On meteorology, which studies the aërial meteors – registers, tabulates, and gives even a local habitation and a form to winds, hurricanes, and typhoons – the progress of the navigator much depends. They hinder or hasten his progress; but he overcomes them at last. But atmospheric changes are vital things to the plant and to the soil. Where no rain falls, the plant withers and dies. If too much falls, it becomes sickly, and fails to yield a profitable crop. If it falls too frequently, though not in too large quantity on the whole, one plant luxuriates and rejoices in the genial season, while another with difficulty produces a half return. If it falls at unseasonable times, the seed is denied admission into the ground in spring, or the harvest refuses to ripen in the autumn.

So the warmth and the sunshine, and the evening dews and the fogs, and the electric condition of the air – its transparency and its varying weight – and prevailing winds and hoar-frosts, and blights and hail-storms, and the influence of the heavenly bodies on all these conditions – with all these things the interests of the plant and the soil demand that scientific agriculture should occupy herself. On every single branch of knowledge to which we have alluded, the power and skill profitably to influence the plant are dependent.

And for what purpose does the plant spring up, the soil feed and nourish it, and the blessed sun mature its seeds? To adorn, no doubt, the surface of the beautiful earth, and to keep alive and propagate its species; but principally to nourish the animal races which supply food and yield their service to man. And, upon the study of this nurture and feeding of the animal races, how much intellect has been expended! Has the stoker who heaps coals upon the engine fire, and turns one tap occasionally to maintain the water-level in the boiler, or another to give passage to the steam – and thus keeps the pile-driver, or the coal-drawer, or the tin mine, or the locomotive, or the steam-boat, or the colossal pumps of the Haarlem lake, in easy and continuous operation – has he, or has the man who curiously watches his operations – have either of them any idea of the long days of intellectual toil – of the sleepless nights, during which invention was on the rack – of the mental dejection and throes of suffering, under which new thoughts were born – of the lives of martyred devotion which have been sacrificed, while, or in order that the machine, which is so obediently simple and easily managed, was or might be brought to its present perfection? Yet all this has been, and has been suffered by men now gone, though the ignorance of the humble workman, little more thoughtful than the iron he works with, fails either to feel or to understand it.

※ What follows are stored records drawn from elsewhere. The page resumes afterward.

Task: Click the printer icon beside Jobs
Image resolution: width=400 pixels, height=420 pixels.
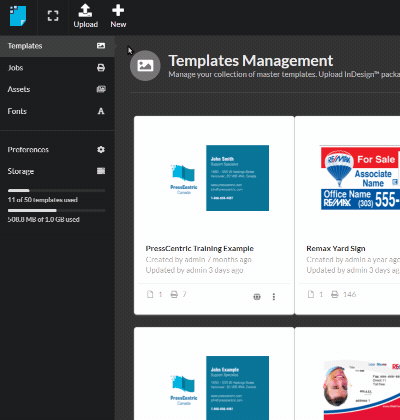Action: tap(101, 68)
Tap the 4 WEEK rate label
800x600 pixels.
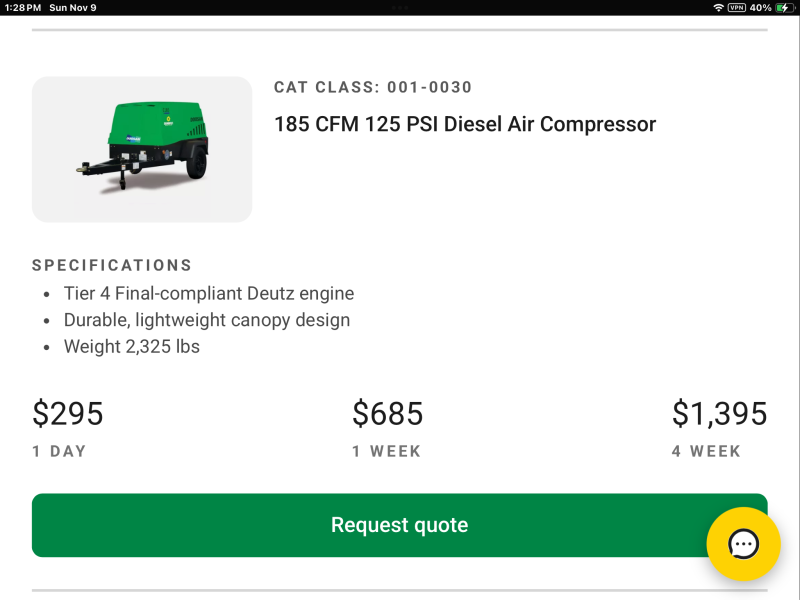706,451
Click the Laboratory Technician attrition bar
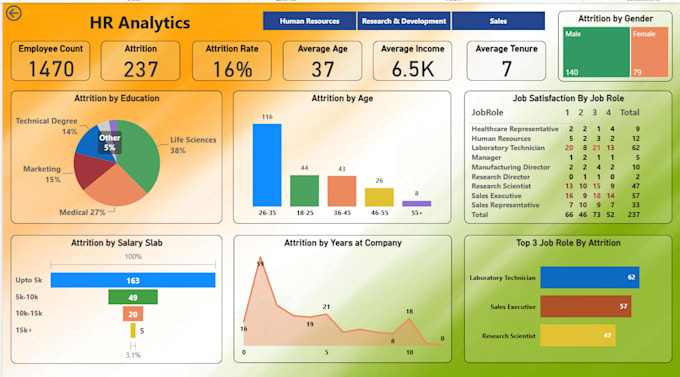Image resolution: width=680 pixels, height=377 pixels. (590, 278)
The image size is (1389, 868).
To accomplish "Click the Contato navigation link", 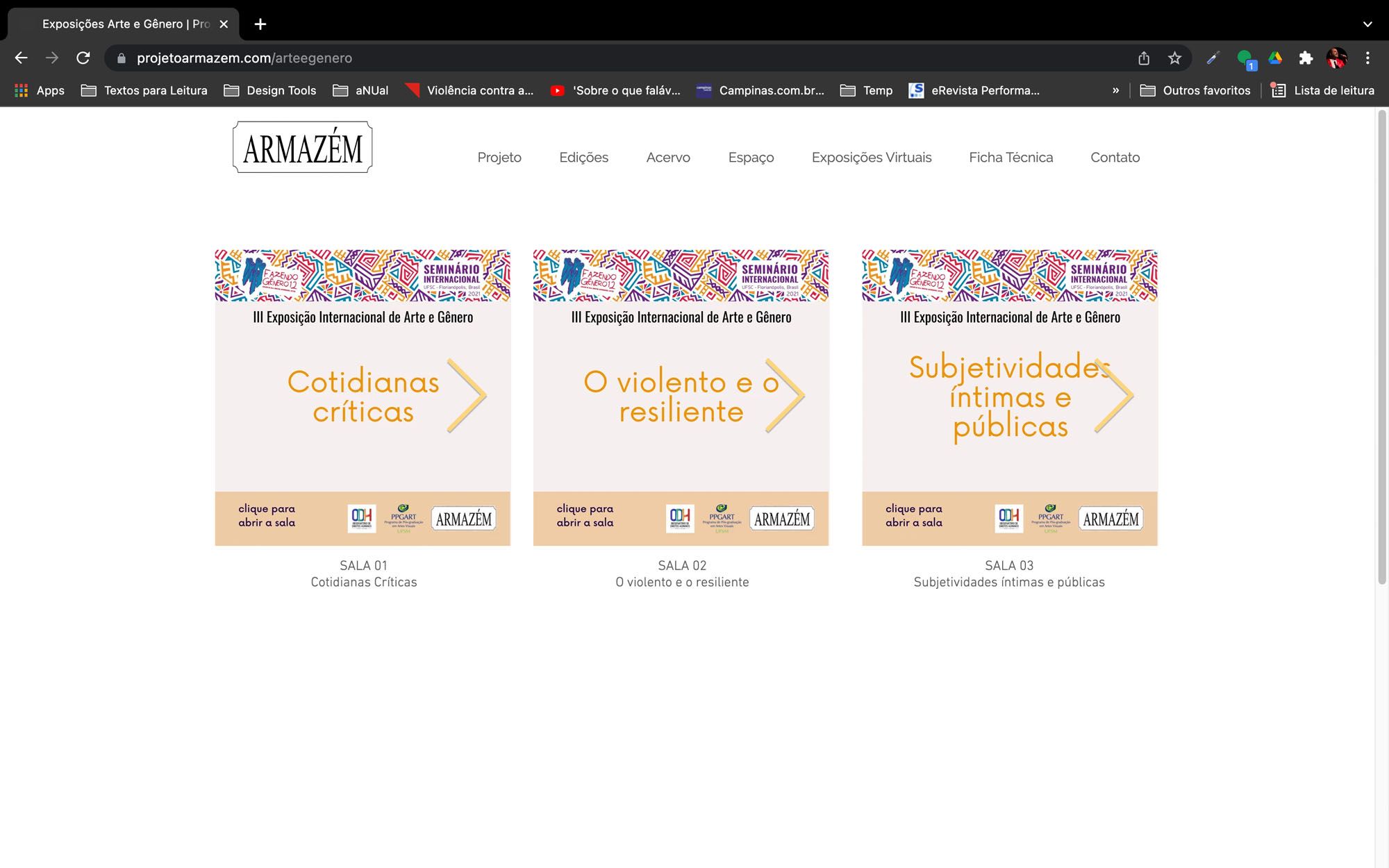I will tap(1115, 158).
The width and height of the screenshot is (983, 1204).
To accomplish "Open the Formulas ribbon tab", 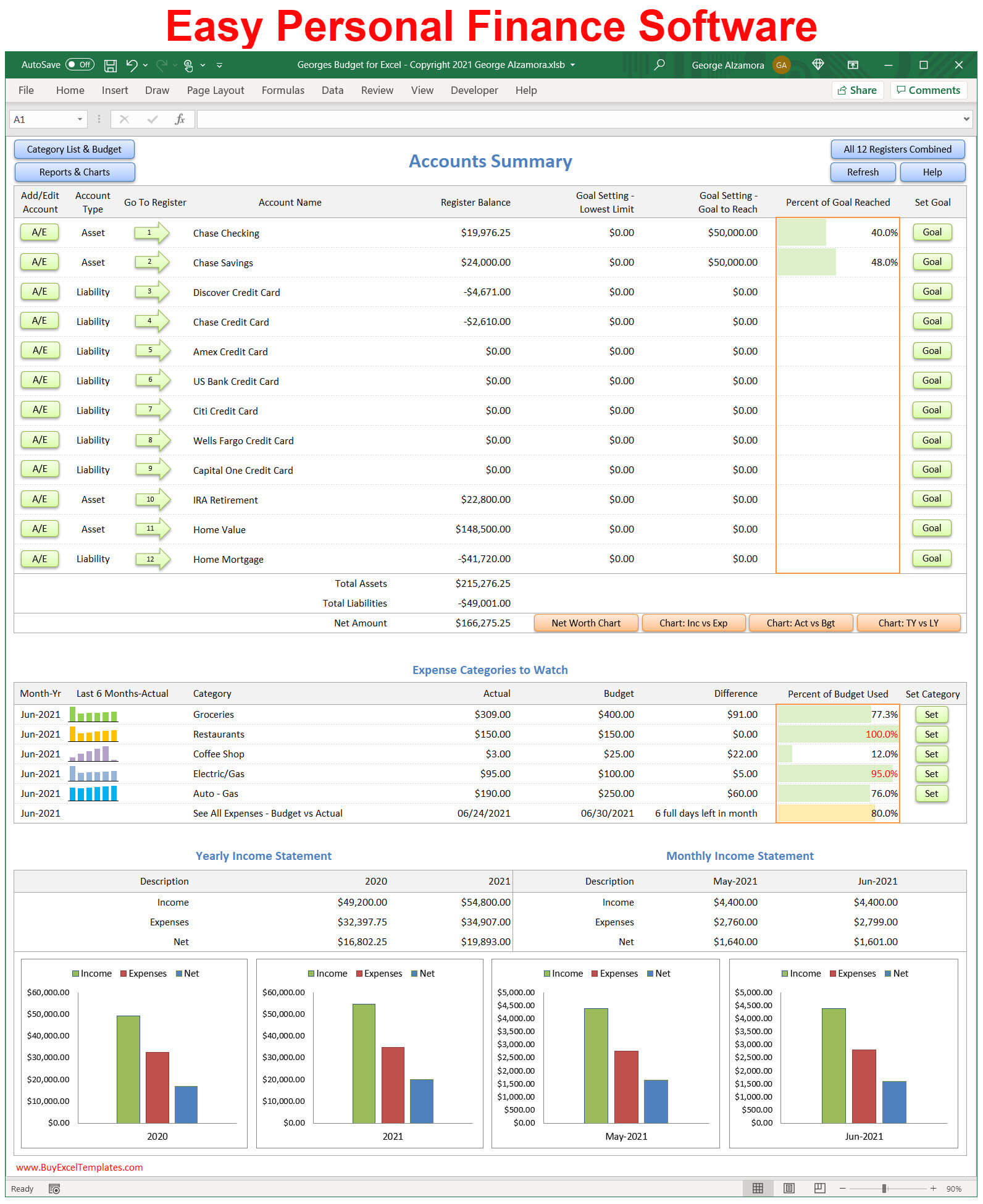I will click(x=283, y=90).
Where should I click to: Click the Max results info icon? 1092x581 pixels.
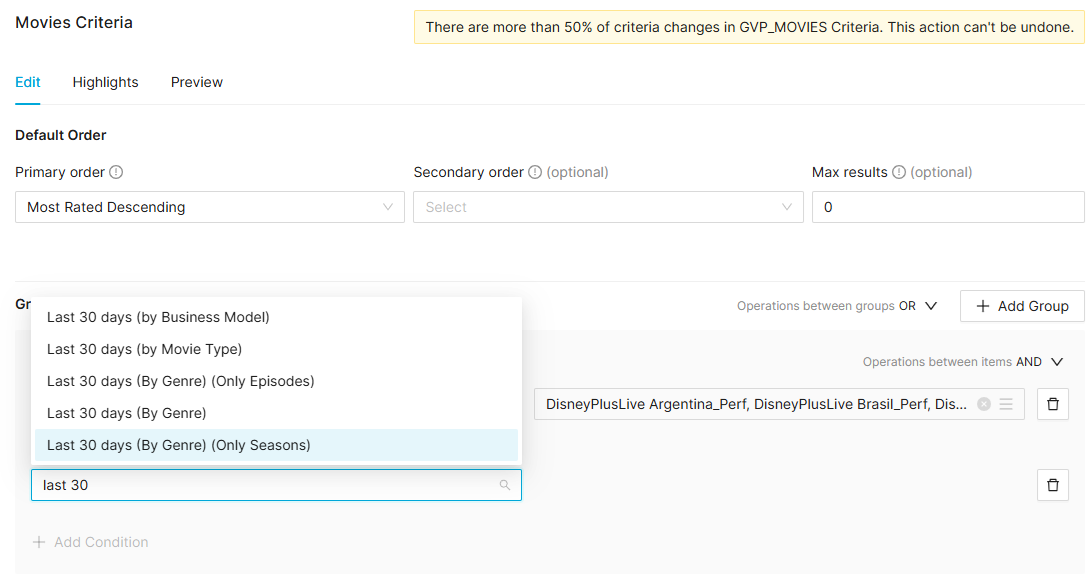pos(899,172)
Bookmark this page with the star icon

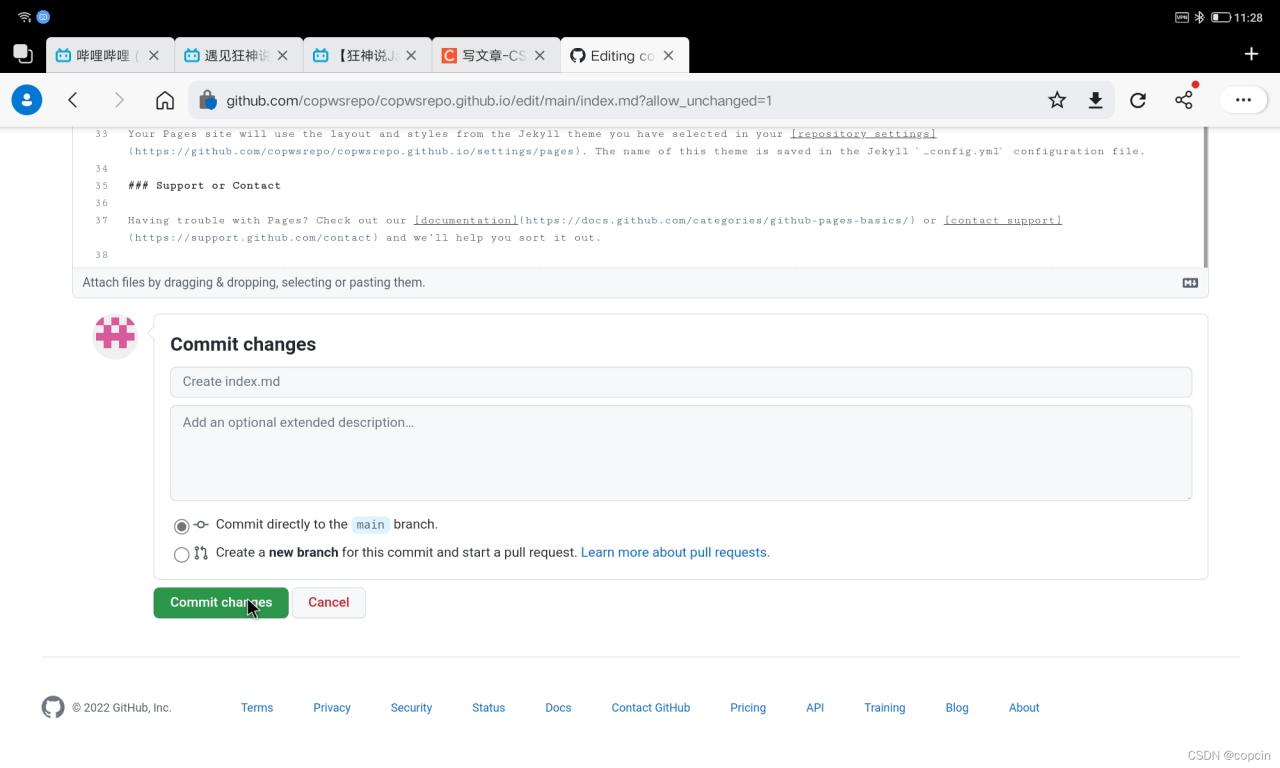1057,100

And so too often it is with you who feed, and with you who look at the simple process of feeding stock. As the turnip and the barley, and the oats and the linseed, and the beans, are placed before the almost perfect short-horn, or the graceful Ayrshire, or the untamed West Highlander, or the stately stallion, or the well-bred Leicester or Cheviot ram, or the cushioned and padded Berkshire porker – how little do you know or think of the science, and long skill, and intellectual labour, which have been expended in preparing what is to you so simple! It is not without and beyond the ranks of the agricultural community only that we need look for those who lessen the intellectual character of rural industry, and of the rural life. Too many of our practical men, even of high pretensions, are themselves only the stokers of the agricultural machine; and, like ungrateful and degenerate children, in their ignorance deny the head of the mother that bred and fed them. 2 2 In a recent number of the North British Agriculturist , it is stated that an agricultural stoker, who thought himself qualified to discourse on the uses of science to agriculture, had astonished a late meeting of the Newcastle Farmers' Club by telling them that the only thing science had yet done for agriculture was to show them how to dissolve bones in sulphuric acid; and that chemistry might boast of having really effected something if it could teach him to raise long potatoes, as he used to do, or to grow potato instead of Tartary oats, as his next-door neighbour could do. No wonder the shrewd Tyne-siders were astonished.